PROBLEM:
Starting from the line that holds "Image resolution: width=640", output exactly each line through the end of the listing. Do not copy pictures.

RECORDS SHOWN:
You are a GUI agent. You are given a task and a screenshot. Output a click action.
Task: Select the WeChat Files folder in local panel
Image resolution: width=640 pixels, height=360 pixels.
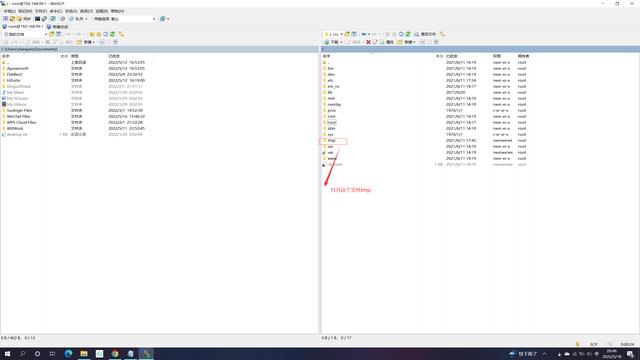(x=19, y=116)
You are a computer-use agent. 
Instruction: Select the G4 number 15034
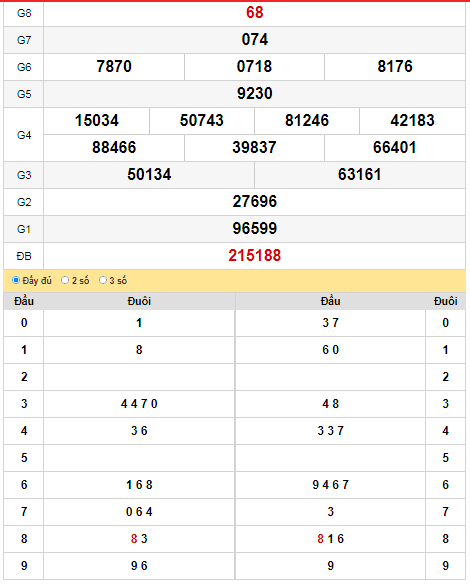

ANSWER BELOW:
Image resolution: width=640 pixels, height=360 pixels.
(x=19, y=116)
You are a computer-use agent. 
Instruction: Select the G4 number 15034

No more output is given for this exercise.